## What is required
From the entries below, return exactly the lines beginning at the one that contains "Prezzo più alto (309, 268)" and ending at the one that contains "Personalizza (57, 2548)", both of them included, and only those lines.

## Provided entries

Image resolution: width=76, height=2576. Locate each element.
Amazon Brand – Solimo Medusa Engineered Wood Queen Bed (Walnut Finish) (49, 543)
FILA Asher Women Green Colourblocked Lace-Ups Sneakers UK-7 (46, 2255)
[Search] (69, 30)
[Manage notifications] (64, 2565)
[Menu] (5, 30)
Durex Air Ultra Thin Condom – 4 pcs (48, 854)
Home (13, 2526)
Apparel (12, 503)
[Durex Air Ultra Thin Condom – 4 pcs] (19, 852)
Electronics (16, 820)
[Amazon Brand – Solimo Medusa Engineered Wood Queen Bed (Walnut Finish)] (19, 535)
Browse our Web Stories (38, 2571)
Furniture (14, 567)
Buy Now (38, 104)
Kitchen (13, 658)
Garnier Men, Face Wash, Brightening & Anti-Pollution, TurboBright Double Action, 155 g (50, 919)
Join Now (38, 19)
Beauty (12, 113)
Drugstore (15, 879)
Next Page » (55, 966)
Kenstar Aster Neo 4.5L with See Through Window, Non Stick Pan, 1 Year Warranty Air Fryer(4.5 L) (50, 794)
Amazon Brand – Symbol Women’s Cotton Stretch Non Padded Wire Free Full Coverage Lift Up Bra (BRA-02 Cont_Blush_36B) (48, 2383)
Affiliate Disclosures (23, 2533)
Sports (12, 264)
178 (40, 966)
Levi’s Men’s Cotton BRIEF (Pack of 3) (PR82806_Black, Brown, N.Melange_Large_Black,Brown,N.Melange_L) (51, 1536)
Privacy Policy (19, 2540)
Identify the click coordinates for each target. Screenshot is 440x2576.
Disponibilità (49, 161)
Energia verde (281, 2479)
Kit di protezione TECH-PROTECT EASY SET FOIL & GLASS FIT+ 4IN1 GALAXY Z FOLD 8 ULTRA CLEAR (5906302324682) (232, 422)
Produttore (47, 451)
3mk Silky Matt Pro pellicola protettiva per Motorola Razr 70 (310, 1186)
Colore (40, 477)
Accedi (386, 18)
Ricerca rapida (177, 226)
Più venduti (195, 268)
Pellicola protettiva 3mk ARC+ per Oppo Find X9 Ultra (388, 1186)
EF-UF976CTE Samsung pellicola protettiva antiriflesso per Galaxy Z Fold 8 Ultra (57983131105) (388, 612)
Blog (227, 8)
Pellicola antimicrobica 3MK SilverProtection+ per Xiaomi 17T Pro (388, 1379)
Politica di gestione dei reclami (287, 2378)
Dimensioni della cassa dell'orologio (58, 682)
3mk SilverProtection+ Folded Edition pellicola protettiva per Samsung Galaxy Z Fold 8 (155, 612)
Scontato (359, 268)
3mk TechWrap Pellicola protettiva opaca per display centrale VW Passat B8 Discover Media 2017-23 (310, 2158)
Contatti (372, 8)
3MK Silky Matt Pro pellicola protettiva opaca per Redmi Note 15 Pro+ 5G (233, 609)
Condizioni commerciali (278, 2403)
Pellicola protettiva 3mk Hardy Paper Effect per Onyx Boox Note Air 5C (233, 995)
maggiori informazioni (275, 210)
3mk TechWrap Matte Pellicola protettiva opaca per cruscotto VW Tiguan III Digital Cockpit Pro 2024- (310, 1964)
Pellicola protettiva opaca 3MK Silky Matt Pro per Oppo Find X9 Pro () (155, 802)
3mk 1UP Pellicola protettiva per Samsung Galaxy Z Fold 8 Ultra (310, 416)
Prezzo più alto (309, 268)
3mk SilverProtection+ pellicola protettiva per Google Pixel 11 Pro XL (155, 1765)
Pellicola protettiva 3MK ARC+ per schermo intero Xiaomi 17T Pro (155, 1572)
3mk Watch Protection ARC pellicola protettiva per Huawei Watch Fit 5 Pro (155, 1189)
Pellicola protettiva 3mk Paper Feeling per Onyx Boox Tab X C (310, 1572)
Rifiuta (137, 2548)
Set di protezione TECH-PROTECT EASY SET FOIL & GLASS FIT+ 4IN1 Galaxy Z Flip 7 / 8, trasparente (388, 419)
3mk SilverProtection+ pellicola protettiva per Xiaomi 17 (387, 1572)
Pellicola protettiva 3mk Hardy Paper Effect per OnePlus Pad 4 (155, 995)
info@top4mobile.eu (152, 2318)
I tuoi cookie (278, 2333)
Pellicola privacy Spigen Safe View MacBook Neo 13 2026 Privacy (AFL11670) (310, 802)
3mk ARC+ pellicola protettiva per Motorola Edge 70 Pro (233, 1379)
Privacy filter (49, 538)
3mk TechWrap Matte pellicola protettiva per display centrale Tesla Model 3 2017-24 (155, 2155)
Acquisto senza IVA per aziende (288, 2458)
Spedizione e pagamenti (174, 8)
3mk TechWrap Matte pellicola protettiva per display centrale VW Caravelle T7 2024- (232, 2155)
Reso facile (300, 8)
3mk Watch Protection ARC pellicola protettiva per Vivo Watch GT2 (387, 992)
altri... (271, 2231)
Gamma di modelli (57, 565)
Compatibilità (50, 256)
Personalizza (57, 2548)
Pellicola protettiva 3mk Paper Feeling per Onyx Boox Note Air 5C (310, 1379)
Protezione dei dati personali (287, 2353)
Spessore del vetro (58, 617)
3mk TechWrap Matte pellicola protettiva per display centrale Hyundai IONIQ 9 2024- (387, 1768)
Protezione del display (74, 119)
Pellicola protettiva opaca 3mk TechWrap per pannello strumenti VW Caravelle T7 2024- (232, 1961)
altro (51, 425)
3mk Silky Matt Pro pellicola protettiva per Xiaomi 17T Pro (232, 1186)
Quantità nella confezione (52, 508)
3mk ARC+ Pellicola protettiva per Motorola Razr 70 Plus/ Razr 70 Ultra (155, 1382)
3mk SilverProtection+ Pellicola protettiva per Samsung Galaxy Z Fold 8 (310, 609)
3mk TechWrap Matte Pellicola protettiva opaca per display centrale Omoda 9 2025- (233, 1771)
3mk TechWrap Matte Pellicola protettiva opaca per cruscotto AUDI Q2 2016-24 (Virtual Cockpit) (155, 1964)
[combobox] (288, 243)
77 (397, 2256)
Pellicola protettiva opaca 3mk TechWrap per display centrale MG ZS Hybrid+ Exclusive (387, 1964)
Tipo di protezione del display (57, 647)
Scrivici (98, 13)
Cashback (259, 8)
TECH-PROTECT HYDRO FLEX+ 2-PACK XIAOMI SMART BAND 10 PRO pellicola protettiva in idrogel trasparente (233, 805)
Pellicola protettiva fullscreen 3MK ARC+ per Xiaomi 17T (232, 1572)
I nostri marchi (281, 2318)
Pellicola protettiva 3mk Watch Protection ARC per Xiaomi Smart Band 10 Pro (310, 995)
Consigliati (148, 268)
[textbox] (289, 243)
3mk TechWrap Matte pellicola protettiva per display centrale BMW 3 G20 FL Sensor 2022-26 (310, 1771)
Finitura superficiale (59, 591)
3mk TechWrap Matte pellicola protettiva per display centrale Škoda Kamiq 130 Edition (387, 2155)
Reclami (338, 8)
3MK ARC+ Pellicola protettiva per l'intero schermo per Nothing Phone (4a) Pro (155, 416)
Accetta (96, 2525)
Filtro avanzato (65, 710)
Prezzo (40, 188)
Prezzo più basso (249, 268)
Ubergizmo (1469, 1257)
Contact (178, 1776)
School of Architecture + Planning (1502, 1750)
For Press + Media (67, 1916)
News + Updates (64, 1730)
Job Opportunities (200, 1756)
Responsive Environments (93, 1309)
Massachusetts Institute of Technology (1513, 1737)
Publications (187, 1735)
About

## Your response
Prezzo più alto (309, 268)
3mk SilverProtection+ pellicola protettiva per Google Pixel 11 Pro XL (155, 1765)
Pellicola protettiva 3MK ARC+ per schermo intero Xiaomi 17T Pro (155, 1572)
3mk Watch Protection ARC pellicola protettiva per Huawei Watch Fit 5 Pro (155, 1189)
Pellicola protettiva 3mk Paper Feeling per Onyx Boox Tab X C (310, 1572)
Rifiuta (137, 2548)
Set di protezione TECH-PROTECT EASY SET FOIL & GLASS FIT+ 4IN1 Galaxy Z Flip 7 / 8, trasparente (388, 419)
3mk SilverProtection+ pellicola protettiva per Xiaomi 17 (387, 1572)
Pellicola protettiva 3mk Hardy Paper Effect per OnePlus Pad 4 (155, 995)
info@top4mobile.eu (152, 2318)
I tuoi cookie (278, 2333)
Pellicola privacy Spigen Safe View MacBook Neo 13 2026 Privacy (AFL11670) (310, 802)
3mk ARC+ pellicola protettiva per Motorola Edge 70 Pro (233, 1379)
Privacy filter (49, 538)
3mk TechWrap Matte pellicola protettiva per display centrale Tesla Model 3 2017-24 (155, 2155)
Acquisto senza IVA per aziende (288, 2458)
Spedizione e pagamenti (174, 8)
3mk TechWrap Matte pellicola protettiva per display centrale VW Caravelle T7 2024- (232, 2155)
Reso facile (300, 8)
3mk Watch Protection ARC pellicola protettiva per Vivo Watch GT2 (387, 992)
altri... (271, 2231)
Gamma di modelli (57, 565)
Compatibilità (50, 256)
Personalizza (57, 2548)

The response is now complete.